__THE PROBLEM__:
All that should come back is the lines of the data below from the one containing "Viewport: 1671px width, 1002px height." to the one containing "Task: Click the left", inclusive, exactly as they stand.

(Stored items)
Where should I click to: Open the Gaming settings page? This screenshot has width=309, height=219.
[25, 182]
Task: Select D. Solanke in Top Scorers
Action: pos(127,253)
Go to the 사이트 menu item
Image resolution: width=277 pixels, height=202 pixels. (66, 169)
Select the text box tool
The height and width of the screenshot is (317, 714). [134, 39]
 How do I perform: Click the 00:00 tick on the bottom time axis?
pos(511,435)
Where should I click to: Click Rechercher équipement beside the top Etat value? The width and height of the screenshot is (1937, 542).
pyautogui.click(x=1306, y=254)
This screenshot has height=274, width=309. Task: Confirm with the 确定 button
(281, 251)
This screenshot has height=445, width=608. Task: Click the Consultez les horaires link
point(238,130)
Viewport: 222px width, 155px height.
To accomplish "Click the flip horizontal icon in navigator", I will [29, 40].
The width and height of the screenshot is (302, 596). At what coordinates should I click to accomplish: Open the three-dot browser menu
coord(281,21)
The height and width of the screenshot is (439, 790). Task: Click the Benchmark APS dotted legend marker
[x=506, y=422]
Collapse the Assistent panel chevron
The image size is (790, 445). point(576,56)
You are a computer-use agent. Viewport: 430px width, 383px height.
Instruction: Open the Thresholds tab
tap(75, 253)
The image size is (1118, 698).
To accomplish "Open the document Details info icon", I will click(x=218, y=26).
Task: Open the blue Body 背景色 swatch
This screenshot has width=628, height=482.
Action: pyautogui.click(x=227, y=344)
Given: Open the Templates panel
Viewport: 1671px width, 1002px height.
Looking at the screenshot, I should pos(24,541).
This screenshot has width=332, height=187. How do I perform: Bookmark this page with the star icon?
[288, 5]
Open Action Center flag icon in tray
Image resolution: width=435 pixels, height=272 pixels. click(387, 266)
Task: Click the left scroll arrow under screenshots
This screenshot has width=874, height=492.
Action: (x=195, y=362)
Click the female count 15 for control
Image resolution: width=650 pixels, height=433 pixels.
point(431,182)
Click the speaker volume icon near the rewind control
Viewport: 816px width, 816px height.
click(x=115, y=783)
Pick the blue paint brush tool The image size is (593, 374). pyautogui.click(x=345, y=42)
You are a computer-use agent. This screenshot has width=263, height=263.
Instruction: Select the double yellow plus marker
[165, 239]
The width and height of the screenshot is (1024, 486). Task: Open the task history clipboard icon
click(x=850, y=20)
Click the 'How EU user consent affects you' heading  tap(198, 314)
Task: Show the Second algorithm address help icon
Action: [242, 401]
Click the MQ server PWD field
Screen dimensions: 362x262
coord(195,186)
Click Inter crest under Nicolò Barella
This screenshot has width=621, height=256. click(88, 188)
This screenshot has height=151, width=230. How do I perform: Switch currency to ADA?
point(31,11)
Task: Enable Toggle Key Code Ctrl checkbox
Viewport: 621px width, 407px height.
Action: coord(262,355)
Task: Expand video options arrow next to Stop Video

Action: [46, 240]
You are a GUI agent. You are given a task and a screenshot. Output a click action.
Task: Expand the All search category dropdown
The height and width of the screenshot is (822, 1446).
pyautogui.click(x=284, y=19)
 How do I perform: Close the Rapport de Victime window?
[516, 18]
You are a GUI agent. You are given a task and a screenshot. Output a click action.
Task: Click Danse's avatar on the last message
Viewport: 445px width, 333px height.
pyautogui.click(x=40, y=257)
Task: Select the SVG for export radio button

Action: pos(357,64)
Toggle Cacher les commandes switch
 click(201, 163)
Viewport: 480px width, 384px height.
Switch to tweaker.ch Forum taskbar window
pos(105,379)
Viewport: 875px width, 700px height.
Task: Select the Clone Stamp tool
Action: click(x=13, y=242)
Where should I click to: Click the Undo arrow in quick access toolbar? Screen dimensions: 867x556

__SOLUTION TO THE PROBLEM__:
Viewport: 1671px width, 1002px height.
Looking at the screenshot, I should pos(24,541).
This screenshot has width=332, height=187. How do I perform: Bookmark this page with the star icon?
[288, 5]
Open Action Center flag icon in tray
Image resolution: width=435 pixels, height=272 pixels. click(387, 266)
Task: Click the left scroll arrow under screenshots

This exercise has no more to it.